» **What is being asked**
Write out the listing beneath this instruction in its entirety, exactly as it reads.
%%
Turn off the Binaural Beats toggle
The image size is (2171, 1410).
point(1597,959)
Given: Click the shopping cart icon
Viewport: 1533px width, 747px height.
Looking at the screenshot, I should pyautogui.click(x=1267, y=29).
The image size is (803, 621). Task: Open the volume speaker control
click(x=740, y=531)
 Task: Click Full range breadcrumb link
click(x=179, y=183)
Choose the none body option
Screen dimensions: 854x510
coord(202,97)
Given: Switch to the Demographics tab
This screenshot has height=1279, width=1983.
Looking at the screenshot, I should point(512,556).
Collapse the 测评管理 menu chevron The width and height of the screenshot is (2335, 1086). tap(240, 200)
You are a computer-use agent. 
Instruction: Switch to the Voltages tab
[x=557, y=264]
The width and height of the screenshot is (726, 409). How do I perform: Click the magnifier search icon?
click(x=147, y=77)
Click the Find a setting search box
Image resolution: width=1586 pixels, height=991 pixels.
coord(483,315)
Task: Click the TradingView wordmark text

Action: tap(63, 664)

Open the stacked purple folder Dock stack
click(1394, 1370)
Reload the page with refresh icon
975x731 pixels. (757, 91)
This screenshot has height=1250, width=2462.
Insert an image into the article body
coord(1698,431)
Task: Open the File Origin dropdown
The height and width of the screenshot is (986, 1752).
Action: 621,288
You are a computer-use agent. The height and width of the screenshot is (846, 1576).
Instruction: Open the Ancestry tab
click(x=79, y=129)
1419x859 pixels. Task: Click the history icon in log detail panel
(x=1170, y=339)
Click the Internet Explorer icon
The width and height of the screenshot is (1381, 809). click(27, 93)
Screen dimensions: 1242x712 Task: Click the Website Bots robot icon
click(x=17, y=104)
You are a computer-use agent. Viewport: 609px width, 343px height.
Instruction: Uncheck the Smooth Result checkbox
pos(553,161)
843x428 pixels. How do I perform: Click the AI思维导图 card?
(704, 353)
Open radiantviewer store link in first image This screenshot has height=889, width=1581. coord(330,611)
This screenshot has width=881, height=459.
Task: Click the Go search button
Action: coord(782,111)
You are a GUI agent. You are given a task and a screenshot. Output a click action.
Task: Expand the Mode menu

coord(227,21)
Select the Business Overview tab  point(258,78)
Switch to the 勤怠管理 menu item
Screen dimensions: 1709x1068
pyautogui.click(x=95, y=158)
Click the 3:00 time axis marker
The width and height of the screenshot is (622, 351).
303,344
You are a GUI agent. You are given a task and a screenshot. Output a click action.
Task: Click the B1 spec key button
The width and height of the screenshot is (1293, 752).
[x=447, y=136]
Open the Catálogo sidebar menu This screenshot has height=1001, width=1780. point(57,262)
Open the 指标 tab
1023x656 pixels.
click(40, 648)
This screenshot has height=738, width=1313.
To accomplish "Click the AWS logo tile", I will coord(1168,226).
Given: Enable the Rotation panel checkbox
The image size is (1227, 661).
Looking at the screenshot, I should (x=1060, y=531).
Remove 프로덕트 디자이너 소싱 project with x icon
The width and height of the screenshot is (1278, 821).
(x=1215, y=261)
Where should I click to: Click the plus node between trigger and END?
%%
» **Reply**
Turn off the Binaural Beats toggle
The image size is (2171, 1410).
point(1597,959)
Given: Click the shopping cart icon
Viewport: 1533px width, 747px height.
Looking at the screenshot, I should pyautogui.click(x=1267, y=29).
The image size is (803, 621). Task: Open the volume speaker control
click(x=740, y=531)
 Task: Click Full range breadcrumb link
click(x=179, y=183)
Choose the none body option
Screen dimensions: 854x510
coord(202,97)
Given: Switch to the Demographics tab
This screenshot has height=1279, width=1983.
Looking at the screenshot, I should point(512,556).
Collapse the 测评管理 menu chevron The width and height of the screenshot is (2335, 1086). tap(240, 200)
You are a computer-use agent. 
Instruction: Switch to the Voltages tab
[x=557, y=264]
The width and height of the screenshot is (726, 409). How do I perform: Click the magnifier search icon?
click(x=147, y=77)
Click the Find a setting search box
Image resolution: width=1586 pixels, height=991 pixels.
coord(483,315)
Task: Click the TradingView wordmark text

Action: tap(63, 664)

Open the stacked purple folder Dock stack
click(1394, 1370)
Reload the page with refresh icon
975x731 pixels. (757, 91)
This screenshot has height=1250, width=2462.
Insert an image into the article body
coord(1698,431)
Task: Open the File Origin dropdown
The height and width of the screenshot is (986, 1752).
Action: 621,288
You are a computer-use agent. The height and width of the screenshot is (846, 1576).
Instruction: Open the Ancestry tab
click(x=79, y=129)
1419x859 pixels. Task: Click the history icon in log detail panel
(x=1170, y=339)
Click the Internet Explorer icon
The width and height of the screenshot is (1381, 809). click(27, 93)
Screen dimensions: 1242x712 Task: Click the Website Bots robot icon
click(x=17, y=104)
You are a computer-use agent. Viewport: 609px width, 343px height.
Instruction: Uncheck the Smooth Result checkbox
pos(553,161)
843x428 pixels. How do I perform: Click the AI思维导图 card?
(704, 353)
Open radiantviewer store link in first image This screenshot has height=889, width=1581. coord(330,611)
This screenshot has width=881, height=459.
Task: Click the Go search button
Action: coord(782,111)
You are a GUI agent. You are given a task and a screenshot. Output a click action.
Task: Expand the Mode menu

coord(227,21)
Select the Business Overview tab  point(258,78)
Switch to the 勤怠管理 menu item
Screen dimensions: 1709x1068
pyautogui.click(x=95, y=158)
Click the 3:00 time axis marker
The width and height of the screenshot is (622, 351).
303,344
You are a GUI agent. You are given a task and a screenshot. Output a click action.
Task: Click the B1 spec key button
The width and height of the screenshot is (1293, 752).
[x=447, y=136]
Open the Catálogo sidebar menu This screenshot has height=1001, width=1780. point(57,262)
Open the 指标 tab
1023x656 pixels.
click(40, 648)
This screenshot has height=738, width=1313.
To accomplish "Click the AWS logo tile", I will coord(1168,226).
Given: Enable the Rotation panel checkbox
The image size is (1227, 661).
Looking at the screenshot, I should (x=1060, y=531).
Remove 프로덕트 디자이너 소싱 project with x icon
The width and height of the screenshot is (1278, 821).
(x=1215, y=261)
Where should I click to: Click the plus node between trigger and END?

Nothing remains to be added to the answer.